RECORDED DATA
▼▼▼

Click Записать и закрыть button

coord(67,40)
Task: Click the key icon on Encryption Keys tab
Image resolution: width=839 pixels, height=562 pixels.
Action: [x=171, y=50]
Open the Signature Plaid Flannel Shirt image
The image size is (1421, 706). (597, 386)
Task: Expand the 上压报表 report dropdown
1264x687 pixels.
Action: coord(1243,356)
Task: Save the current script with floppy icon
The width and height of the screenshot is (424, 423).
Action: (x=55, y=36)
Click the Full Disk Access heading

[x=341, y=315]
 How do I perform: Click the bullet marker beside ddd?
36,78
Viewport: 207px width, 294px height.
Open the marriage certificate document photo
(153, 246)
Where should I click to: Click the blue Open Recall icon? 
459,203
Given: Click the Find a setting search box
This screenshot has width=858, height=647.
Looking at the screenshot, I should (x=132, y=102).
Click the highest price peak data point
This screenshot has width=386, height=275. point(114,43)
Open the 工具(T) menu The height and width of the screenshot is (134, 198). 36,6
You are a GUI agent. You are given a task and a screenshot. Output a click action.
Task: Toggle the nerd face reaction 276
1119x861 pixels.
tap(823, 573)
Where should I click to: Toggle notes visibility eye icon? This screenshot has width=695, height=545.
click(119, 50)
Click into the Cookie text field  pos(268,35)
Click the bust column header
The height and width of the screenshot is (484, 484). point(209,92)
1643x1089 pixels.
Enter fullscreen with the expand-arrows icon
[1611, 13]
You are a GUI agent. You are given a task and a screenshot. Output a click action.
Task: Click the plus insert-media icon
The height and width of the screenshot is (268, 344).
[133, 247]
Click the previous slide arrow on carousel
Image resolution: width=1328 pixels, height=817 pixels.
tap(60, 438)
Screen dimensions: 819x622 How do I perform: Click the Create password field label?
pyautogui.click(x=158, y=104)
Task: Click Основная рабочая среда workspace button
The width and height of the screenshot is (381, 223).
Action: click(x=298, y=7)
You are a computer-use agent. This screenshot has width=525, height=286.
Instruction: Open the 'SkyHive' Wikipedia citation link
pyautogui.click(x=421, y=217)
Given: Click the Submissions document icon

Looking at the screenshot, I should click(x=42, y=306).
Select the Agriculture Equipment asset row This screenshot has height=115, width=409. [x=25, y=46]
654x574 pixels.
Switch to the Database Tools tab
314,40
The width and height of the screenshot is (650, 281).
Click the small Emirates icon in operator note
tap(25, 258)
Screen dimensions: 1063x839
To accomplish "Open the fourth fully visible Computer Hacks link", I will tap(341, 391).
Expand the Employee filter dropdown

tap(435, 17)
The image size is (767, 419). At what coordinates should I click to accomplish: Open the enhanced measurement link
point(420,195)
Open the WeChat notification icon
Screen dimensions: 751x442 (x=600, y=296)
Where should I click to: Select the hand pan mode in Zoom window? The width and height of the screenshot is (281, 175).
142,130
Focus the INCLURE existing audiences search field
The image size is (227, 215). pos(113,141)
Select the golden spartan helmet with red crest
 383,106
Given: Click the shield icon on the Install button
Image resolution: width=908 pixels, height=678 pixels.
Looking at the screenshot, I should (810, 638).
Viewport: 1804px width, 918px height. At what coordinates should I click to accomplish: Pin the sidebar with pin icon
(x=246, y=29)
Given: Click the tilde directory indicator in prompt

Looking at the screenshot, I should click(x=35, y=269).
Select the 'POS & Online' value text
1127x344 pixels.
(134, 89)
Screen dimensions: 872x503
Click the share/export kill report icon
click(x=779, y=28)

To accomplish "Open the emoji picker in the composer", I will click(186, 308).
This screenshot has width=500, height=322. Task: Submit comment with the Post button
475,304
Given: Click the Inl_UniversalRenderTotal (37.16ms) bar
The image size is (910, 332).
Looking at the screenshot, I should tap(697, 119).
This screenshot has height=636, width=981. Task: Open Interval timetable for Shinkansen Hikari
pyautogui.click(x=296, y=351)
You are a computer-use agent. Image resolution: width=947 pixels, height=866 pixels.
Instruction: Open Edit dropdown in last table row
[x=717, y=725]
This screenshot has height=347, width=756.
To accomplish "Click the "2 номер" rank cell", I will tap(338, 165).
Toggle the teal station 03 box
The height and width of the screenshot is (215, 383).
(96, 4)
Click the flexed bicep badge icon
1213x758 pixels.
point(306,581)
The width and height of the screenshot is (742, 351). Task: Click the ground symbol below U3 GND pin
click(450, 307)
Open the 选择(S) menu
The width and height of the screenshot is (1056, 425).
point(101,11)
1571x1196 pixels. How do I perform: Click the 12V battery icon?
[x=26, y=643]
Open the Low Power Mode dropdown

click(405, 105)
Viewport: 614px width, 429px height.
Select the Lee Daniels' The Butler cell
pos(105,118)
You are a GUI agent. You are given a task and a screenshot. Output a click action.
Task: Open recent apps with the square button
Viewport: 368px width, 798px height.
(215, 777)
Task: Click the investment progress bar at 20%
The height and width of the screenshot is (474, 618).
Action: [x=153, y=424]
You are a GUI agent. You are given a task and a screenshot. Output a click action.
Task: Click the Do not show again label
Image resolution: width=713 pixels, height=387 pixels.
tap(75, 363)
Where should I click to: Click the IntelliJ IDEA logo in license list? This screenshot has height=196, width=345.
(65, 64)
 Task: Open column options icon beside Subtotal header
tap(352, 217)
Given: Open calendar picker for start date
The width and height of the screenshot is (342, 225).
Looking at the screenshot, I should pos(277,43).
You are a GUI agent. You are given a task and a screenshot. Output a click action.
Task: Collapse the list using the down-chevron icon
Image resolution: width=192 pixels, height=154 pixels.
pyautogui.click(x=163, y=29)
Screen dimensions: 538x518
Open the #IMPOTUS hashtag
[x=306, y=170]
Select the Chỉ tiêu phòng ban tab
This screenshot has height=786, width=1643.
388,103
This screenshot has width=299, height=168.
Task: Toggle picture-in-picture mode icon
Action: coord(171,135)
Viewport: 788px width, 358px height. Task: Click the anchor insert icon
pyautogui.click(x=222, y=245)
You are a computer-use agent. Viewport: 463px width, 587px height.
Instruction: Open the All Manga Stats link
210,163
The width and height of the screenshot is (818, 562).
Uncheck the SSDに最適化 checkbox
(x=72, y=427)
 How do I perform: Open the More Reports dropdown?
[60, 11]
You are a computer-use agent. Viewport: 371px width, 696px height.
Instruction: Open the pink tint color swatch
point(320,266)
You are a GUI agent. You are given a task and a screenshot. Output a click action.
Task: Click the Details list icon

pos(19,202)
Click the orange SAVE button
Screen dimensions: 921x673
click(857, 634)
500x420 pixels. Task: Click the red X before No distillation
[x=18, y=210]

▲▲▲

EXERCISE GOAL
Emit the records above again, exactly, with no line skipped.

PROBLEM SOLUTION
Click Записать и закрыть button

coord(67,40)
Task: Click the key icon on Encryption Keys tab
Image resolution: width=839 pixels, height=562 pixels.
Action: [x=171, y=50]
Open the Signature Plaid Flannel Shirt image
The image size is (1421, 706). (597, 386)
Task: Expand the 上压报表 report dropdown
1264x687 pixels.
Action: coord(1243,356)
Task: Save the current script with floppy icon
The width and height of the screenshot is (424, 423).
Action: (x=55, y=36)
Click the Full Disk Access heading

[x=341, y=315]
 How do I perform: Click the bullet marker beside ddd?
36,78
Viewport: 207px width, 294px height.
Open the marriage certificate document photo
(153, 246)
Where should I click to: Click the blue Open Recall icon? 
459,203
Given: Click the Find a setting search box
This screenshot has width=858, height=647.
Looking at the screenshot, I should (x=132, y=102).
Click the highest price peak data point
This screenshot has width=386, height=275. point(114,43)
Open the 工具(T) menu The height and width of the screenshot is (134, 198). 36,6
You are a GUI agent. You are given a task and a screenshot. Output a click action.
Task: Toggle the nerd face reaction 276
1119x861 pixels.
tap(823, 573)
Where should I click to: Toggle notes visibility eye icon? This screenshot has width=695, height=545.
click(119, 50)
Click into the Cookie text field  pos(268,35)
Click the bust column header
The height and width of the screenshot is (484, 484). point(209,92)
1643x1089 pixels.
Enter fullscreen with the expand-arrows icon
[1611, 13]
You are a GUI agent. You are given a task and a screenshot. Output a click action.
Task: Click the plus insert-media icon
The height and width of the screenshot is (268, 344).
[133, 247]
Click the previous slide arrow on carousel
Image resolution: width=1328 pixels, height=817 pixels.
tap(60, 438)
Screen dimensions: 819x622 How do I perform: Click the Create password field label?
pyautogui.click(x=158, y=104)
Task: Click Основная рабочая среда workspace button
The width and height of the screenshot is (381, 223).
Action: click(x=298, y=7)
You are a computer-use agent. This screenshot has width=525, height=286.
Instruction: Open the 'SkyHive' Wikipedia citation link
pyautogui.click(x=421, y=217)
Given: Click the Submissions document icon

Looking at the screenshot, I should click(x=42, y=306).
Select the Agriculture Equipment asset row This screenshot has height=115, width=409. [x=25, y=46]
654x574 pixels.
Switch to the Database Tools tab
314,40
The width and height of the screenshot is (650, 281).
Click the small Emirates icon in operator note
tap(25, 258)
Screen dimensions: 1063x839
To accomplish "Open the fourth fully visible Computer Hacks link", I will tap(341, 391).
Expand the Employee filter dropdown

tap(435, 17)
The image size is (767, 419). At what coordinates should I click to accomplish: Open the enhanced measurement link
point(420,195)
Open the WeChat notification icon
Screen dimensions: 751x442 (x=600, y=296)
Where should I click to: Select the hand pan mode in Zoom window? The width and height of the screenshot is (281, 175).
142,130
Focus the INCLURE existing audiences search field
The image size is (227, 215). pos(113,141)
Select the golden spartan helmet with red crest
 383,106
Given: Click the shield icon on the Install button
Image resolution: width=908 pixels, height=678 pixels.
Looking at the screenshot, I should (810, 638).
Viewport: 1804px width, 918px height. At what coordinates should I click to accomplish: Pin the sidebar with pin icon
(x=246, y=29)
Given: Click the tilde directory indicator in prompt

Looking at the screenshot, I should click(x=35, y=269).
Select the 'POS & Online' value text
1127x344 pixels.
(134, 89)
Screen dimensions: 872x503
Click the share/export kill report icon
click(x=779, y=28)

To accomplish "Open the emoji picker in the composer", I will click(186, 308).
This screenshot has width=500, height=322. Task: Submit comment with the Post button
475,304
Given: Click the Inl_UniversalRenderTotal (37.16ms) bar
The image size is (910, 332).
Looking at the screenshot, I should tap(697, 119).
This screenshot has height=636, width=981. Task: Open Interval timetable for Shinkansen Hikari
pyautogui.click(x=296, y=351)
You are a computer-use agent. Image resolution: width=947 pixels, height=866 pixels.
Instruction: Open Edit dropdown in last table row
[x=717, y=725]
This screenshot has height=347, width=756.
To accomplish "Click the "2 номер" rank cell", I will tap(338, 165).
Toggle the teal station 03 box
The height and width of the screenshot is (215, 383).
(96, 4)
Click the flexed bicep badge icon
1213x758 pixels.
point(306,581)
The width and height of the screenshot is (742, 351). Task: Click the ground symbol below U3 GND pin
click(450, 307)
Open the 选择(S) menu
The width and height of the screenshot is (1056, 425).
point(101,11)
1571x1196 pixels. How do I perform: Click the 12V battery icon?
[x=26, y=643]
Open the Low Power Mode dropdown

click(405, 105)
Viewport: 614px width, 429px height.
Select the Lee Daniels' The Butler cell
pos(105,118)
You are a GUI agent. You are given a task and a screenshot. Output a click action.
Task: Open recent apps with the square button
Viewport: 368px width, 798px height.
(215, 777)
Task: Click the investment progress bar at 20%
The height and width of the screenshot is (474, 618).
Action: [x=153, y=424]
You are a GUI agent. You are given a task and a screenshot. Output a click action.
Task: Click the Do not show again label
Image resolution: width=713 pixels, height=387 pixels.
tap(75, 363)
Where should I click to: Click the IntelliJ IDEA logo in license list? This screenshot has height=196, width=345.
(65, 64)
 Task: Open column options icon beside Subtotal header
tap(352, 217)
Given: Open calendar picker for start date
The width and height of the screenshot is (342, 225).
Looking at the screenshot, I should pos(277,43).
You are a GUI agent. You are given a task and a screenshot. Output a click action.
Task: Collapse the list using the down-chevron icon
Image resolution: width=192 pixels, height=154 pixels.
pyautogui.click(x=163, y=29)
Screen dimensions: 538x518
Open the #IMPOTUS hashtag
[x=306, y=170]
Select the Chỉ tiêu phòng ban tab
This screenshot has height=786, width=1643.
388,103
This screenshot has width=299, height=168.
Task: Toggle picture-in-picture mode icon
Action: coord(171,135)
Viewport: 788px width, 358px height. Task: Click the anchor insert icon
pyautogui.click(x=222, y=245)
You are a computer-use agent. Viewport: 463px width, 587px height.
Instruction: Open the All Manga Stats link
210,163
The width and height of the screenshot is (818, 562).
Uncheck the SSDに最適化 checkbox
(x=72, y=427)
 How do I perform: Open the More Reports dropdown?
[60, 11]
You are a computer-use agent. Viewport: 371px width, 696px height.
Instruction: Open the pink tint color swatch
point(320,266)
You are a GUI agent. You are given a task and a screenshot. Output a click action.
Task: Click the Details list icon

pos(19,202)
Click the orange SAVE button
Screen dimensions: 921x673
click(857, 634)
500x420 pixels. Task: Click the red X before No distillation
[x=18, y=210]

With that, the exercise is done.